Extracted entries —
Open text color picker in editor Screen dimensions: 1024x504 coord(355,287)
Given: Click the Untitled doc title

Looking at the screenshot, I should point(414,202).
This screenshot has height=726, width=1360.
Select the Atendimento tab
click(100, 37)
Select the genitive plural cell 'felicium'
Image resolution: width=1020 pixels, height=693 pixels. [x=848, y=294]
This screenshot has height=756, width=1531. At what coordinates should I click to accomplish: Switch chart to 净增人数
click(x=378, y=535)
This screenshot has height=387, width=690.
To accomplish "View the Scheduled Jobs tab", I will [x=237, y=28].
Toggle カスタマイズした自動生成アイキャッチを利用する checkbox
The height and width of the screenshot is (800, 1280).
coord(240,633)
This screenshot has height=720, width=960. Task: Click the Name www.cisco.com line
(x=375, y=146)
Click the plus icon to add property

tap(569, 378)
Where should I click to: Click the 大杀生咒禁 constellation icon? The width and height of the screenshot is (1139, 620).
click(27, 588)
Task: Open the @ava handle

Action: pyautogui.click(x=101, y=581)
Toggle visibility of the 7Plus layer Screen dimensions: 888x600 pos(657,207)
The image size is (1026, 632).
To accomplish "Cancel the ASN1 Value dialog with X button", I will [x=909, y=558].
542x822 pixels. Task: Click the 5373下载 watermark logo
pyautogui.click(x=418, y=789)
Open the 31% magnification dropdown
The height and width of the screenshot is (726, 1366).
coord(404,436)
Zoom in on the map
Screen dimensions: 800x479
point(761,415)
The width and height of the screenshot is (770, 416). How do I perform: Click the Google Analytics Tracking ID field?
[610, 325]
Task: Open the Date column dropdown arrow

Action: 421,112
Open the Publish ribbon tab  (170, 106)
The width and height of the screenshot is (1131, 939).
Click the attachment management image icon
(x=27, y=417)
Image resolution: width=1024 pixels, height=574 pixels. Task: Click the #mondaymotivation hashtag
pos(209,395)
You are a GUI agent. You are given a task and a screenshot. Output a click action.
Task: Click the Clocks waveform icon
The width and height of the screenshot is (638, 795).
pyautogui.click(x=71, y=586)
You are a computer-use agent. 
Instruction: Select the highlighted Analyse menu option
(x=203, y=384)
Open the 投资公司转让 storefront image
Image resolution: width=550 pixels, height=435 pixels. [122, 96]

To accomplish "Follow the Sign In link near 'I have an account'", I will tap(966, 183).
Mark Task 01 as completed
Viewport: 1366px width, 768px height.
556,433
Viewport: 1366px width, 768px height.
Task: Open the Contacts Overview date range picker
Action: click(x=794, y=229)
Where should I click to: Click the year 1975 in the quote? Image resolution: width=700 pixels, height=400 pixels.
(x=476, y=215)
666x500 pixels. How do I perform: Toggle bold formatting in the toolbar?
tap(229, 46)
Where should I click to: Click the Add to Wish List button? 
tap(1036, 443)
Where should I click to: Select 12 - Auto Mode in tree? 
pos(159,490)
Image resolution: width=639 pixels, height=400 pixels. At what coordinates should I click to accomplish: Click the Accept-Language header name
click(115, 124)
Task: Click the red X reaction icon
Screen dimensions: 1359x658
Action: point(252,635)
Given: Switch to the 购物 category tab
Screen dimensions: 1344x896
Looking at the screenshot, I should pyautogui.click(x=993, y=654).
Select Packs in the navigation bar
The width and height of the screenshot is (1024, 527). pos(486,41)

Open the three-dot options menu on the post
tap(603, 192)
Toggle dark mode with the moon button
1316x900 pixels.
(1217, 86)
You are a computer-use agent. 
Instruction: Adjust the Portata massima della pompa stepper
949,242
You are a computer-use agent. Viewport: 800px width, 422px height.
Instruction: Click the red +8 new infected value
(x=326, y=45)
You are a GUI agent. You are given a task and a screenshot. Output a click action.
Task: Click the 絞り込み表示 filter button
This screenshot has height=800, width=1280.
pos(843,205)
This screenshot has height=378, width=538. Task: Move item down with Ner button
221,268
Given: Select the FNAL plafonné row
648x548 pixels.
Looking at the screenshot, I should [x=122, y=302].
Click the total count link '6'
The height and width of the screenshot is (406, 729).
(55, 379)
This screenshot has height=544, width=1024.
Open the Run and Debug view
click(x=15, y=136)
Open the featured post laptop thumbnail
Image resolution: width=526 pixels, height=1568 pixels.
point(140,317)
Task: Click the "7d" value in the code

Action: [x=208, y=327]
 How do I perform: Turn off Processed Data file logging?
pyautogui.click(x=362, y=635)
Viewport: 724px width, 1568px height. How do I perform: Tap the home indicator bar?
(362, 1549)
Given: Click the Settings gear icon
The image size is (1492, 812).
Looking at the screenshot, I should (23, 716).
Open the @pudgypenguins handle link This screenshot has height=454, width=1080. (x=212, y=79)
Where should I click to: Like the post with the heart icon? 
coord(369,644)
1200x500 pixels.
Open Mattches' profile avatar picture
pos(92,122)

Task objective —
Output all of the data in full, exactly as given.

Response to this exercise —
Open text color picker in editor Screen dimensions: 1024x504 coord(355,287)
Given: Click the Untitled doc title

Looking at the screenshot, I should point(414,202).
This screenshot has height=726, width=1360.
Select the Atendimento tab
click(100, 37)
Select the genitive plural cell 'felicium'
Image resolution: width=1020 pixels, height=693 pixels. [x=848, y=294]
This screenshot has height=756, width=1531. At what coordinates should I click to accomplish: Switch chart to 净增人数
click(x=378, y=535)
This screenshot has height=387, width=690.
To accomplish "View the Scheduled Jobs tab", I will [x=237, y=28].
Toggle カスタマイズした自動生成アイキャッチを利用する checkbox
The height and width of the screenshot is (800, 1280).
coord(240,633)
This screenshot has height=720, width=960. Task: Click the Name www.cisco.com line
(x=375, y=146)
Click the plus icon to add property

tap(569, 378)
Where should I click to: Click the 大杀生咒禁 constellation icon? The width and height of the screenshot is (1139, 620).
click(27, 588)
Task: Open the @ava handle

Action: pyautogui.click(x=101, y=581)
Toggle visibility of the 7Plus layer Screen dimensions: 888x600 pos(657,207)
The image size is (1026, 632).
To accomplish "Cancel the ASN1 Value dialog with X button", I will [x=909, y=558].
542x822 pixels. Task: Click the 5373下载 watermark logo
pyautogui.click(x=418, y=789)
Open the 31% magnification dropdown
The height and width of the screenshot is (726, 1366).
coord(404,436)
Zoom in on the map
Screen dimensions: 800x479
point(761,415)
The width and height of the screenshot is (770, 416). How do I perform: Click the Google Analytics Tracking ID field?
[610, 325]
Task: Open the Date column dropdown arrow

Action: 421,112
Open the Publish ribbon tab  (170, 106)
The width and height of the screenshot is (1131, 939).
Click the attachment management image icon
(x=27, y=417)
Image resolution: width=1024 pixels, height=574 pixels. Task: Click the #mondaymotivation hashtag
pos(209,395)
You are a GUI agent. You are given a task and a screenshot. Output a click action.
Task: Click the Clocks waveform icon
The width and height of the screenshot is (638, 795).
pyautogui.click(x=71, y=586)
You are a computer-use agent. 
Instruction: Select the highlighted Analyse menu option
(x=203, y=384)
Open the 投资公司转让 storefront image
Image resolution: width=550 pixels, height=435 pixels. [122, 96]

To accomplish "Follow the Sign In link near 'I have an account'", I will tap(966, 183).
Mark Task 01 as completed
Viewport: 1366px width, 768px height.
556,433
Viewport: 1366px width, 768px height.
Task: Open the Contacts Overview date range picker
Action: click(x=794, y=229)
Where should I click to: Click the year 1975 in the quote? Image resolution: width=700 pixels, height=400 pixels.
(x=476, y=215)
666x500 pixels. How do I perform: Toggle bold formatting in the toolbar?
tap(229, 46)
Where should I click to: Click the Add to Wish List button? 
tap(1036, 443)
Where should I click to: Select 12 - Auto Mode in tree? 
pos(159,490)
Image resolution: width=639 pixels, height=400 pixels. At what coordinates should I click to accomplish: Click the Accept-Language header name
click(115, 124)
Task: Click the red X reaction icon
Screen dimensions: 1359x658
Action: point(252,635)
Given: Switch to the 购物 category tab
Screen dimensions: 1344x896
Looking at the screenshot, I should pyautogui.click(x=993, y=654).
Select Packs in the navigation bar
The width and height of the screenshot is (1024, 527). pos(486,41)

Open the three-dot options menu on the post
tap(603, 192)
Toggle dark mode with the moon button
1316x900 pixels.
(1217, 86)
You are a computer-use agent. 
Instruction: Adjust the Portata massima della pompa stepper
949,242
You are a computer-use agent. Viewport: 800px width, 422px height.
Instruction: Click the red +8 new infected value
(x=326, y=45)
You are a GUI agent. You are given a task and a screenshot. Output a click action.
Task: Click the 絞り込み表示 filter button
This screenshot has height=800, width=1280.
pos(843,205)
This screenshot has height=378, width=538. Task: Move item down with Ner button
221,268
Given: Select the FNAL plafonné row
648x548 pixels.
Looking at the screenshot, I should [x=122, y=302].
Click the total count link '6'
The height and width of the screenshot is (406, 729).
(55, 379)
This screenshot has height=544, width=1024.
Open the Run and Debug view
click(x=15, y=136)
Open the featured post laptop thumbnail
Image resolution: width=526 pixels, height=1568 pixels.
point(140,317)
Task: Click the "7d" value in the code

Action: [x=208, y=327]
 How do I perform: Turn off Processed Data file logging?
pyautogui.click(x=362, y=635)
Viewport: 724px width, 1568px height. How do I perform: Tap the home indicator bar?
(362, 1549)
Given: Click the Settings gear icon
The image size is (1492, 812).
Looking at the screenshot, I should (23, 716).
Open the @pudgypenguins handle link This screenshot has height=454, width=1080. (x=212, y=79)
Where should I click to: Like the post with the heart icon? 
coord(369,644)
1200x500 pixels.
Open Mattches' profile avatar picture
pos(92,122)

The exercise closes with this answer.